Staying Organized: Approaching Recovery Using Business Best Practices
I cannot speak for anyone but myself, but during my long addiction, I was able to appear as a dedicated “workaholic” (a socially accepted addiction) while keeping my less accepted addiction hidden. I have always been fascinated by highly functioning alcoholics and addicts; during my addiction, I never considered myself anything other than normal, but after my arrest, suicide attempts and months of sobriety, I clearly see how destructive and reprehensible my behavior was. Yet, during my twenty-two plus years of addiction, I was able to my work life productive and largely separate from my addictive behaviors. That is not to say there was no overlap, there was (which I will get into later).
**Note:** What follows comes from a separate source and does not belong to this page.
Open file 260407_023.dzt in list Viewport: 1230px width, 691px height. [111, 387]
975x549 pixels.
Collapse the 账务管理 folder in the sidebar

I worked as a Project Manager (PM), which is a profession that prides itself on its organization; it is one of the primary functions of a good Project Manager. There are many aspects of this profession that I had neglected during my addiction that I am currently nurturing. By focusing on these behaviors in the last year, I have been able to avert relapse. I have not become obsessed with organization (thus creating another addiction), but I have improved basic functionality in my life by keeping focused. All that one needs to do this is a piece of paper and writing implement. Access to a smartphone helps tremendously, which is the tool that I use.
Everything that I have scheduled I enter into my calendar, even my 12 step meetings, which are entered as repeating events. Not only does this provide convenient reminders, it also provides a history of past activity. Most calendar applications allow the user to create categories. I have categories for home, recovery and legal. In addition, after the activity is completed, I add notes about it.
I track even the simplest of events like paying mortgage or taking out the trash. I have a daily reminder to mediate (a practice that helps me); there are times that I become so focused on a particular task that I forget to meditate, and the reminder takes me out of that moment and into healthier practices.
Similar to calendar events, reminders are a type of TODO list which I maintain. Although I do not put everything in there, important items are documented. When the item is completed, I add a comment and mark it completed. When I am feeling particularly weak or down, I will review the list of completed items as a visual reminder of what I accomplished. It helps me move forward.
Goals are similar to reminder, but are more growth based as opposed to maintenance. It is a bit of a cliché, but I try to keep my goals SMART:
Thus, if I were to create a goal “Be a better person,” that does not meet the SMART criteria (it is not specific or measurable etc). Even if I added the goal “Learn to use Blender,” (which is the program I used to create the graphic for this article), that would not meet the criteria either. Instead, I wrote “Familiarize myself with Blender Interface and create simple image by January 5, 2018.”
I have a similar approach for recovery related goals as well. I have a daily goal “Stay Sober Today,” which sets off an alarm each day at 8:00 am. I also add goals for writing, mediation and reaching out to others in my meetings, including my sponsor. Taking a few minutes reviewing it at the beginning and end of the day helps keep me focused on my sobriety and health.
In business there is a rule that every meeting should have an agenda and minutes. I prepare for each meeting by thinking about and even writing notes about my share. I never take notes, since I wish to respect everyone’s anonymity. However, once I get home, I take a few minutes to reflect on what I heard and how it impacts me.
Many people make New Year’s resolutions, and then allow them to falter. Similarly, making a commitment to organize my recovery required changes in behavior and attitudes. I discuss aspects of it at meetings and openly share ideas with with my peers. This way, it is incorporated as part of my twelfth step.
Going too Far
As with any practice, it is possible to take it too far and it becomes harmful instead of helpful. I make sure that I limit my activity to only a few minutes. I have a fused addiction which includes Screen addiction, so I carefully monitor my online and computer activity. Similarly, it is important to stay organized, but if my major accomplishment each day is the fact that I was organized, then it is not helpful.
Business Best Practices
I struggle on some days and pray that I do not relapse. I lost my family and friends due to my addictive behavior, and as I rebuild my life, I do not want that to happen again. By taking the practices I successfully applied on the job and applying them to my recovery, I have been able to stay sober for over a year. Some of it is due to staying busy and planning activities that leave less time for acting out. However, there does appear to be mental health benefits to being organized, and for me, it weakens the siren call of my addiction.